Новый дом
Комната утопала в полумраке. Основной свет был погашен, и лишь несколько дополнительных источников мягко разрезали тьму, отбрасывая тёплые отблески на стены и тела. Полосы света ложились на кожу, делая её теплее на вид, подчеркивая изгибы, заставляя всё казаться чуть нереальным, как в кадре из фильма. Воздух был пропитан сладким ароматом клубники — он был плотным, почти липким, таким, что при вдохе казалось, будто его можно вкусить. В этих стенах витала тишина, наполненная дыханием и глухим шумом чужого желания.
На кровати — ты, сидящая на ляжках девушки, чьи плечи едва прикрывала спущенная бретелька. Волосы её растрёпаны, губы влажны от ваших поцелуев, глаза полуприкрыты — в них смесь пьяного веселья и предвкушения. Вы целовались так, как целуются те, кто боится, что момент прервут, — жадно, быстро, с паузами, в которых вы оба ловили воздух.
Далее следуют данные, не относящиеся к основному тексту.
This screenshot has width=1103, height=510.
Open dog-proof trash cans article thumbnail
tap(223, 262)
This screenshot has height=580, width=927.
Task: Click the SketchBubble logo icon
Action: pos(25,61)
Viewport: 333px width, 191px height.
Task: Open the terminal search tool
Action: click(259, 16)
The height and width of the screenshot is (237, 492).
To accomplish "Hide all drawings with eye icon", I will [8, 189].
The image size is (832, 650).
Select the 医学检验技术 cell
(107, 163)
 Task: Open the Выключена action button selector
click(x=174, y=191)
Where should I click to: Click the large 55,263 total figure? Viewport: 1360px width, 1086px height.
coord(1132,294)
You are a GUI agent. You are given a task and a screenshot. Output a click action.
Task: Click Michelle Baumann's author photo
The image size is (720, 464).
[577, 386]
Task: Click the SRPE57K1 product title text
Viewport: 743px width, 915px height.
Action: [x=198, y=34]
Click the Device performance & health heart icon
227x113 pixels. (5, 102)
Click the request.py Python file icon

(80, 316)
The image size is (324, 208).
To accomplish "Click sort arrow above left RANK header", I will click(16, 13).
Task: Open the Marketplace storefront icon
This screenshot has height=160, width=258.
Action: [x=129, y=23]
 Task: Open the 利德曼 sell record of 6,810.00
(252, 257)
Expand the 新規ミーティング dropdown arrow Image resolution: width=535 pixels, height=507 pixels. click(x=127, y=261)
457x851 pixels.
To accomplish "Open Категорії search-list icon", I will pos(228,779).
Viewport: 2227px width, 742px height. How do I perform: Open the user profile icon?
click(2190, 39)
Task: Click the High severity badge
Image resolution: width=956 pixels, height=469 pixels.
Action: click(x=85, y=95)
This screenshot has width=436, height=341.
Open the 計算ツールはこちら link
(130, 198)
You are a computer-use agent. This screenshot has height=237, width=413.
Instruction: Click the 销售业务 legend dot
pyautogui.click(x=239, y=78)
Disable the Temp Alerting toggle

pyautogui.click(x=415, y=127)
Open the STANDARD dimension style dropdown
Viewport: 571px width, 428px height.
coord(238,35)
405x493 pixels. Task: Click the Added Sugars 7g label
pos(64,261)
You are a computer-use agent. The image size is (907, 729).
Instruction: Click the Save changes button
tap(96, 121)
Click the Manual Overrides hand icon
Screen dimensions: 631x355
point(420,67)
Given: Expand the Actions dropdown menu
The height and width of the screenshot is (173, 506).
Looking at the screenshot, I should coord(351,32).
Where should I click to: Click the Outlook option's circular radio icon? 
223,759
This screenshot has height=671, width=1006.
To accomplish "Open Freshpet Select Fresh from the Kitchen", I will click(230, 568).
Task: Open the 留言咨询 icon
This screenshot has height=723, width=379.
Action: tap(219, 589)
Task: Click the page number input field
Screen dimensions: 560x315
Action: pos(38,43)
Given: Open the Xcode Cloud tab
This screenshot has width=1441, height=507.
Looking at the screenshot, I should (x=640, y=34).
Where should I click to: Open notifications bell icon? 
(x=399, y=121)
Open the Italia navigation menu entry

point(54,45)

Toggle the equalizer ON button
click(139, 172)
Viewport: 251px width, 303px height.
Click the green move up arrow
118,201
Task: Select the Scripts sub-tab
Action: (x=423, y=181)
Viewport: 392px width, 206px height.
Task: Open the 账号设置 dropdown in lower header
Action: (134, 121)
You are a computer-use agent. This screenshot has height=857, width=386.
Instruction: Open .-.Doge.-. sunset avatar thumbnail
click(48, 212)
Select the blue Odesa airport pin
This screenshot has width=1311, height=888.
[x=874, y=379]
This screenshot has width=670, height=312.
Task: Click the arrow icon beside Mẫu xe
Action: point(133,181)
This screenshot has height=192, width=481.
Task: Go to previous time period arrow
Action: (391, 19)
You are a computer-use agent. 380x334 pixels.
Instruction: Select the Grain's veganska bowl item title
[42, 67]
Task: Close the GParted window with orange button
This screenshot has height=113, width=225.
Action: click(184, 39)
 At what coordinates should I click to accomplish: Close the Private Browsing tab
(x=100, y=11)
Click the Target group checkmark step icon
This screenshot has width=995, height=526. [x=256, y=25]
Пальцы скользили по телу, оставляя на коже тёплые следы. Ладони задерживались на талии, поднимались выше, к груди, или опускались ниже, чувствуя силу и мягкость одновременно.
Тонкий смех срывался между поцелуями, смешивался с тяжёлым дыханием. Она, лежавшая под тобой, чуть приподняла бедро, коснувшись им твоей ноги — этот жест был слишком откровенным, чтобы можно было назвать его случайным. Всё в этой картине было интимным до предела, и ничто не оставляло простора для оправданий.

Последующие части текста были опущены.